===== GIVEN INFORMATION

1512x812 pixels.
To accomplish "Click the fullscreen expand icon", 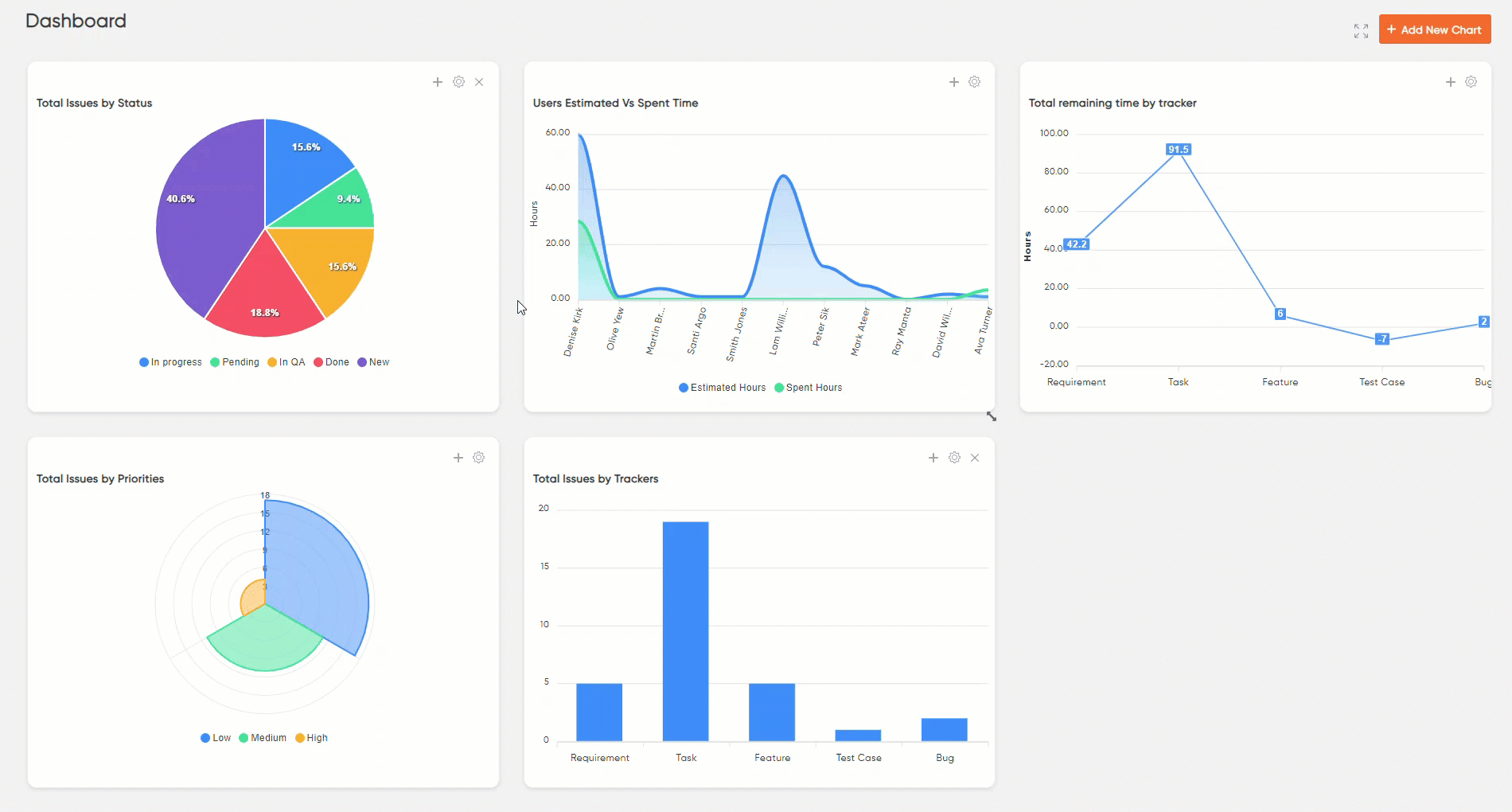I will (x=1361, y=31).
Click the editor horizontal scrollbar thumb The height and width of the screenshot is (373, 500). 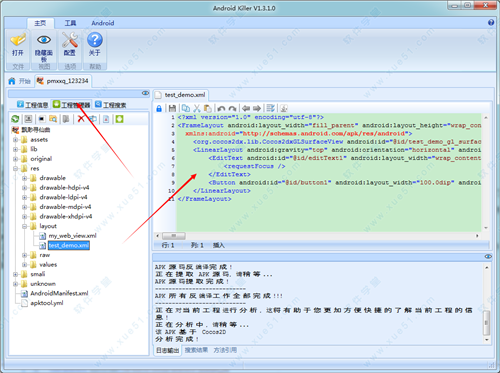[x=174, y=236]
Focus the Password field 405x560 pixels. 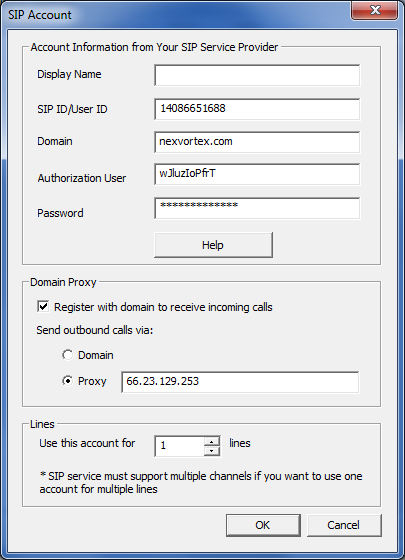click(257, 208)
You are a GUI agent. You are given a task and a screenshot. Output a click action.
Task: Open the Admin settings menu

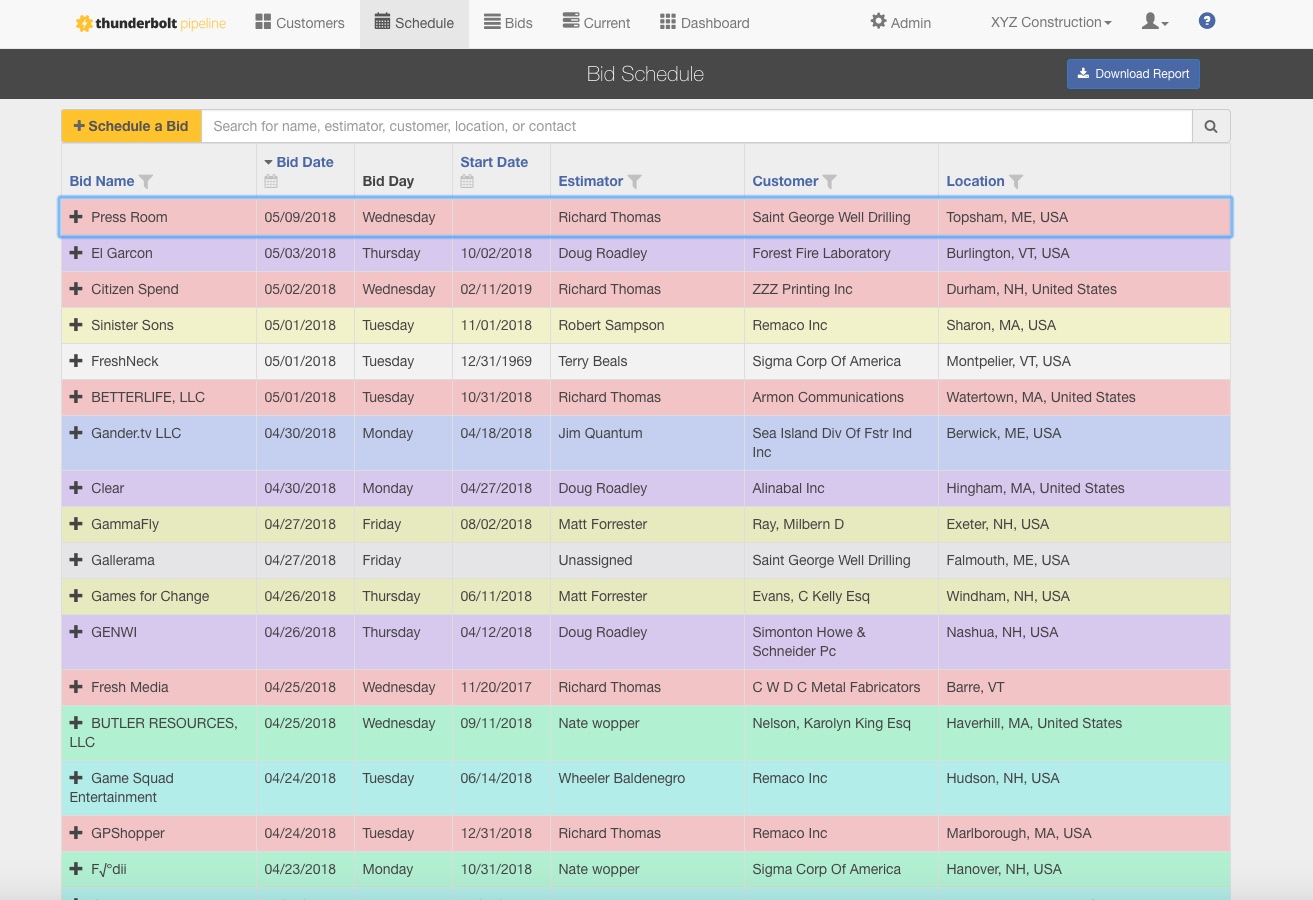(x=900, y=23)
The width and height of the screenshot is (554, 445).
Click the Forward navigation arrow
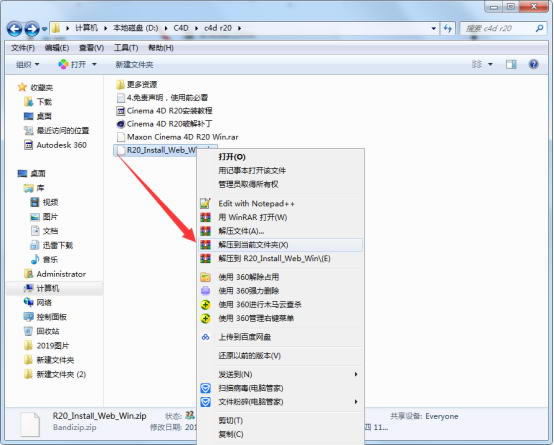point(32,29)
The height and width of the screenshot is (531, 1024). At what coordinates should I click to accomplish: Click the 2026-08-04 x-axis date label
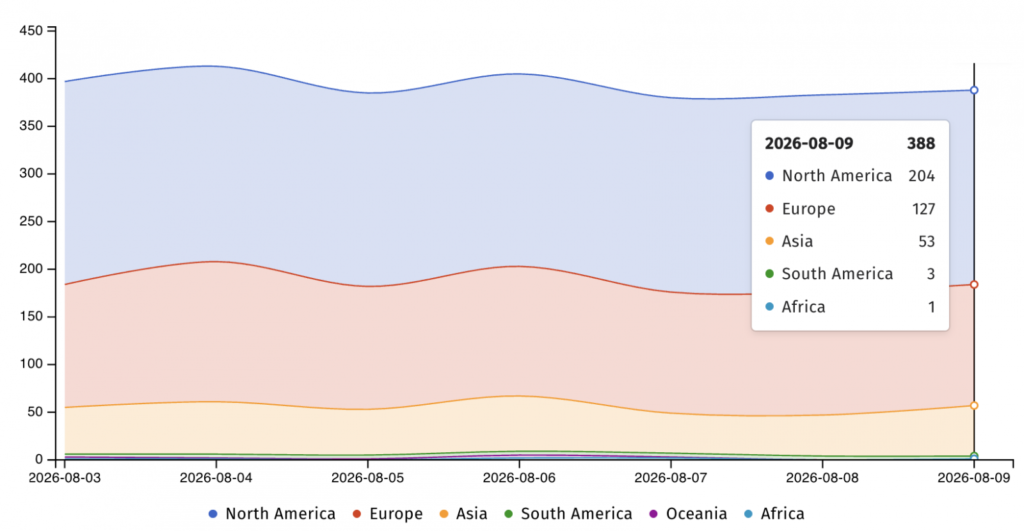pos(216,478)
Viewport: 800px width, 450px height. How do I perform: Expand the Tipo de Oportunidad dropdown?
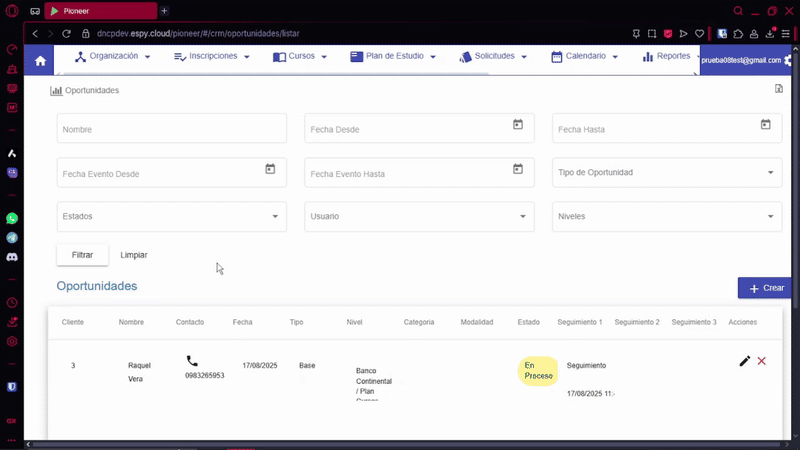tap(667, 173)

==========

▸ PROBLEM DETAILS
The required answer is an exact copy of the lines from the one containing "Viewport: 800px width, 450px" through the last line of the material, with the pictures removed.

▸ RESULT BELOW
Viewport: 800px width, 450px height. How do I perform: Expand the Tipo de Oportunidad dropdown?
tap(667, 173)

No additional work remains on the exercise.